Motive: Again with the Spinal Tap reference. Just because we're seeing pervasive attacks, is it something new, or just "something" cranked up to 11? I agree the pervasiveness creates the need for new solutions to old problems, (sarcasm)but hey, that's what vendors are for, right?(/sarcasm) ;)
Opportunity: If you have the means to run Metasploit, you're now a small fish in a big pond, but you have the opportunity to be in the pond. Or if you're an insider ([1] [2]), you're just looking for the buyer...
In my opinion, the persistence of the Offender can't be overstated. It's not one big flood that made the Grand Canyon, but many smaller persistent ones.
All that said: Are we seeing something new or is it just the same as it ever was? I, for one, am still chewing the fat..
Good post, Richard. It's great dialogue.
[1] http://www.darkreading.com/insiderthreat/security/government/showArticle.jhtml?articleID=212902962
[2] http://www.msnbc.msn.com/id/16038691/%5Benter%20URL%5D
Bill, Chinese hackers were inside the California Independent System Operator's network for at least 3 weeks, maybe longer, before they were discovered and that was back in April-May, 2001. China decided to switch to a netcentric model of warfare in the early 90's. In my opinion, and with all due respect to Richard, this is not a new method of conducting network exploitation.
I have yet to see the detailed analysis on the "Aurora Attacks", so until then I reserve definitive statements. Could it be "Attack B" turned up to 11? Or a new TTP named "Attack C"? I'm very interested to find out. . .
http://www.damballa.com/solutions/advanced-persistent-threats.php
Or if that's too touchy to say in public, why not just say "nation-states"?

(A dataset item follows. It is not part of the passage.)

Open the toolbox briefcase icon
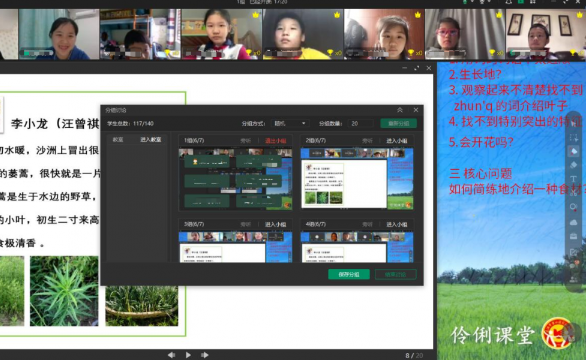586x360 pixels. pos(574,236)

Really, my issue with "APT" is that it's a euphemism, in the grand tradition of obfuscated military jargon. It's like "entrenching tool" (shovel) and "high/low boundary" (firewall). It's better to say what you mean. Otherwise, civilians are going to project whatever they want onto it.
The bottom line is that there are going to be some tactics that have worked against "classic" espionage that are also applicable to CNE, and some that are not. In a tactical sense, effective CND needs to be built from the ground up, but informed by knowledge of traditional espionage. If we accept this, then the old/new argument is immaterial.
If anyone was at the recent DoD Cybercrime Convention, we spoke about this at some length on Thursday afternoon. If anyone reading was unable to make it, and is interested in the material, most of it is available on the SANS 4n6 & IR blog (1, 2, 3). The rest will be posted soon. Richard's MMO above corresponds to our "IOC" (intent, opportunity, capability) with a little different lens. Nevertheless, I think thought leadership on the subject by those who've been involved the past number of years is beginning to converge. Exactly how we can reach true consensus I have yet to see, however.
Orthogonally, I want to briefly state that CND is bigger than incident response. Many have talked about responding to incidents involving APT, but I see few discussing how to defend against it. Proper APT CND is, in my opinion, encompassing of IR but balances focus with preventing incidents in the first place through leveraging intelligence; something incompatible with classic IR approaches. Mandiant's much-discussed report, to give but one example, is good but neglects this point.
Finance, oil, and telecommunications fits the interest of any espionage related attacks while Universities make a great place to test attack code. Very small organizations are pivot points and card merchants are good for organized crime.
A multifaceted equation would help you understand how likely you are to an APT vs. the run of the mill attacks.